[Items from a data source]
◇ ◇ ◇ ◇ ◇
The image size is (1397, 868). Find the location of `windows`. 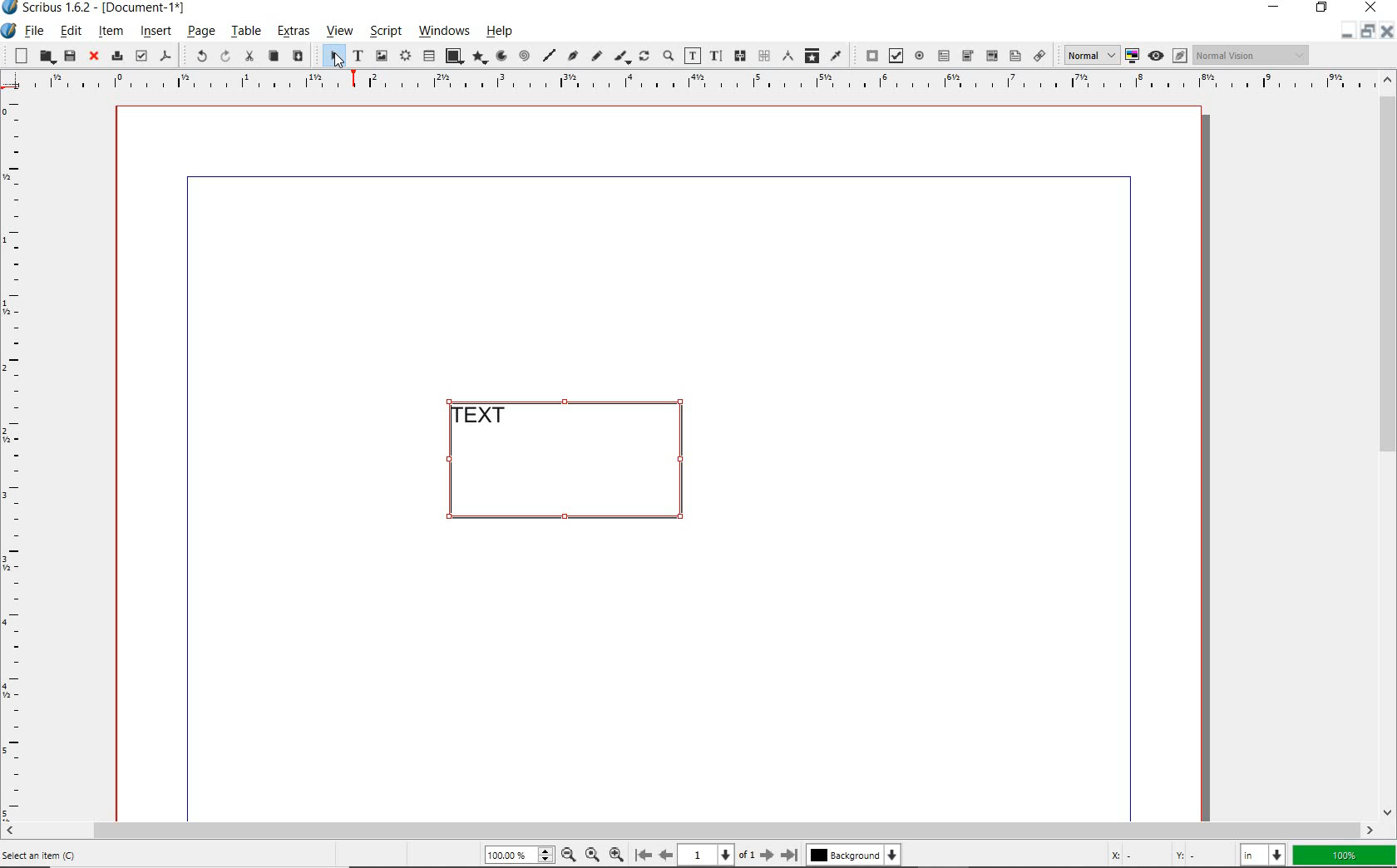

windows is located at coordinates (445, 32).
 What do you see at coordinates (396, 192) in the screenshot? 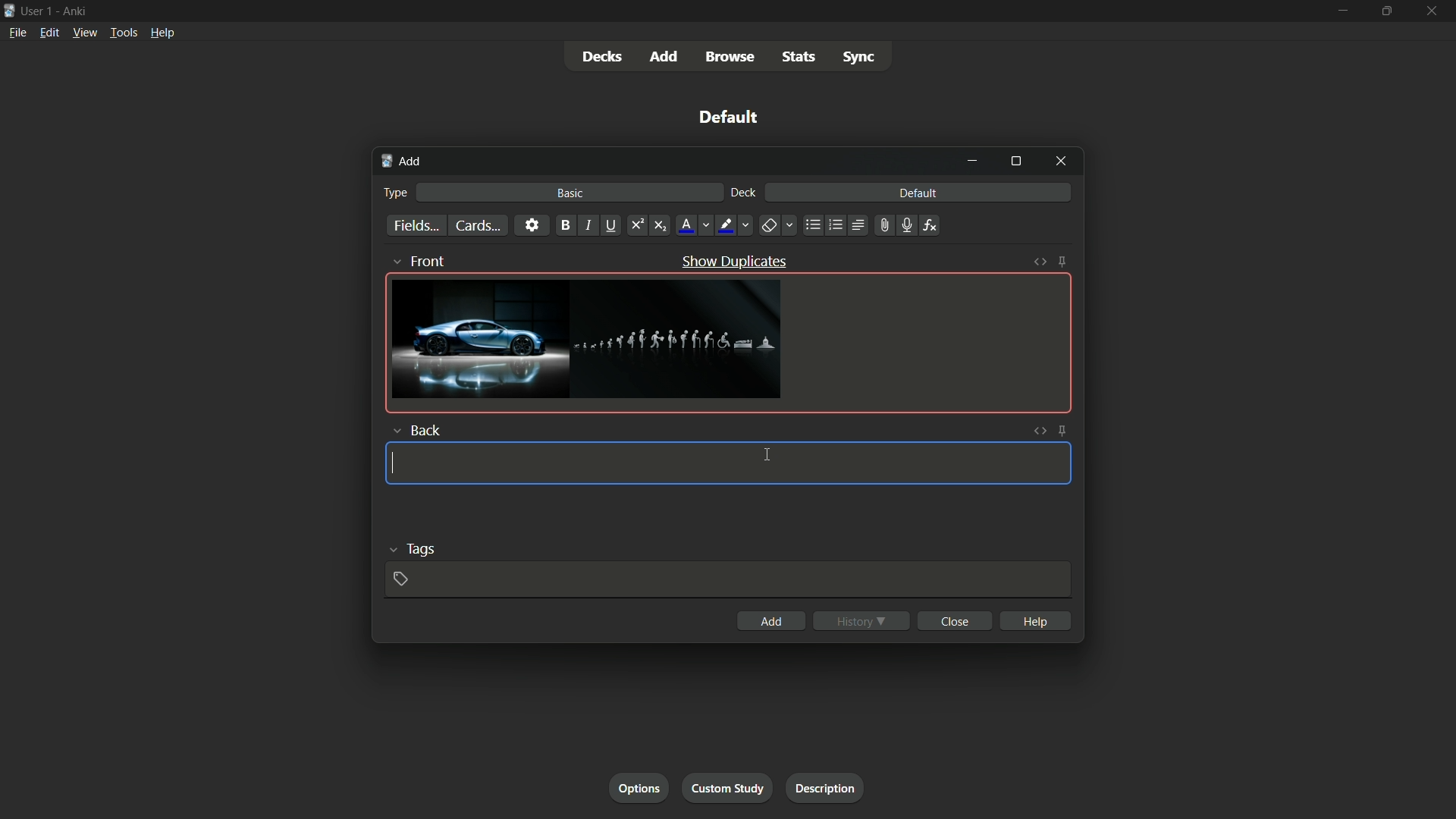
I see `type` at bounding box center [396, 192].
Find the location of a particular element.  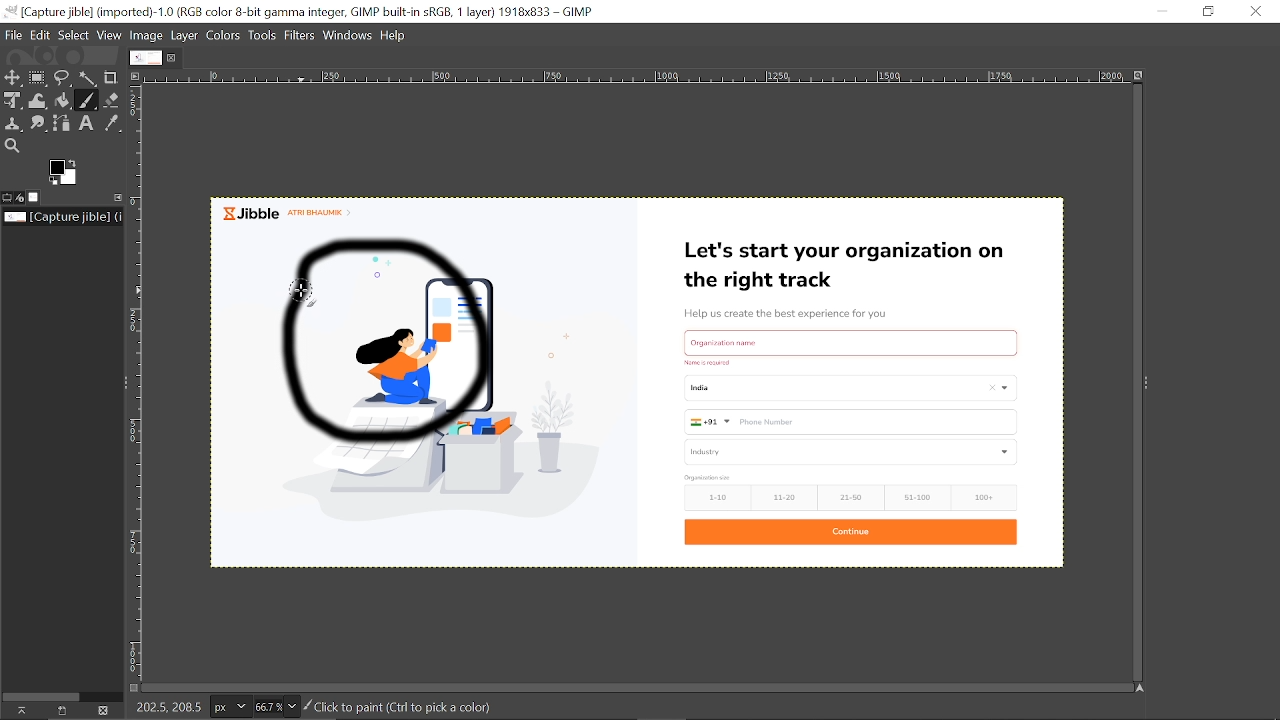

 is located at coordinates (1208, 13).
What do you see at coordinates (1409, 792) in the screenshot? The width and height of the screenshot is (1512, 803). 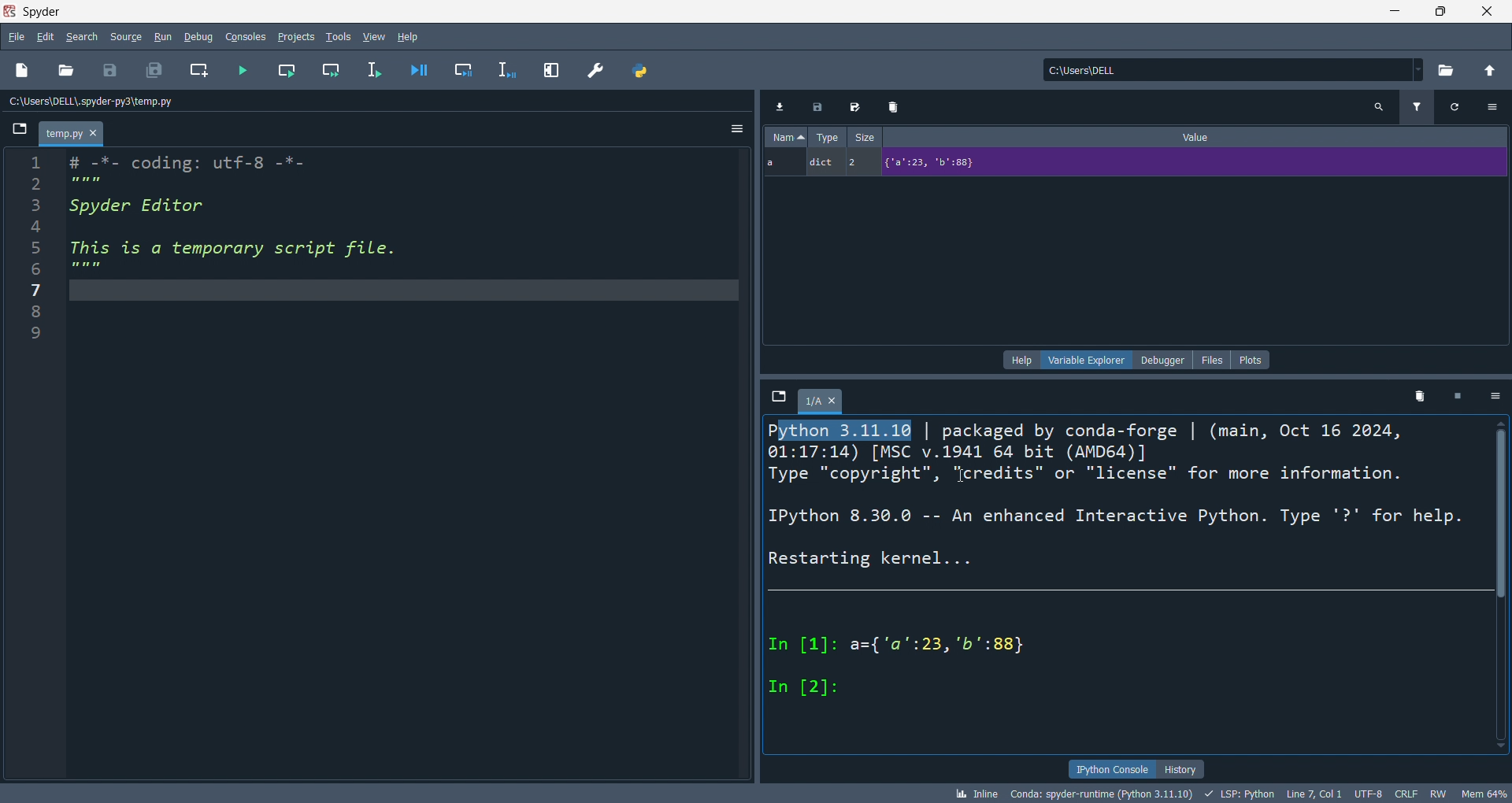 I see `CRLF` at bounding box center [1409, 792].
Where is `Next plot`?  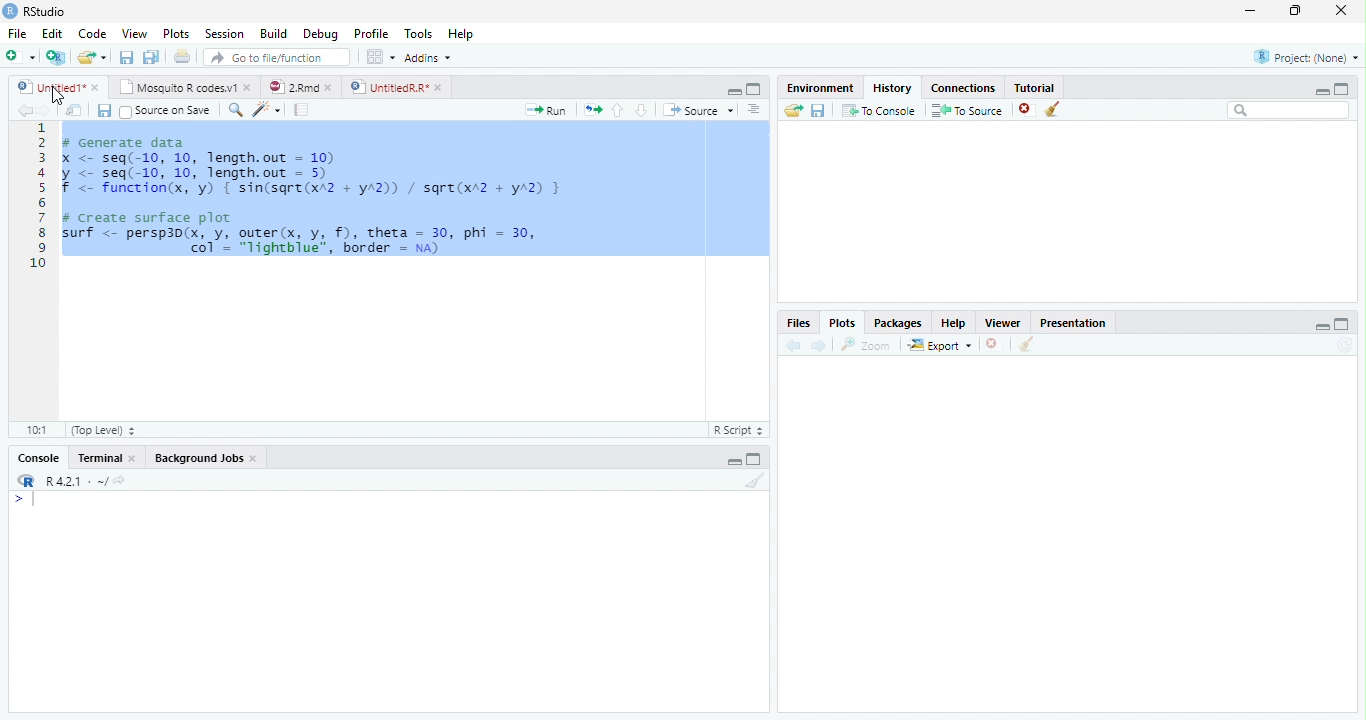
◇ ◇ ◇ ◇ ◇
**Exercise brief**: Arrange the lines from the one containing "What do you see at coordinates (396, 192)" through the one containing "is located at coordinates (1208, 13)." as a JSON list of strings, one string per line, leaving out blank lines. Omit the pictures from your answer.

**Result of the exercise**:
[
  " What do you see at coordinates (396, 192) in the screenshot? ",
  "I see `type` at bounding box center [396, 192].",
  "Find the location of a particular element.  ",
  " is located at coordinates (1208, 13)."
]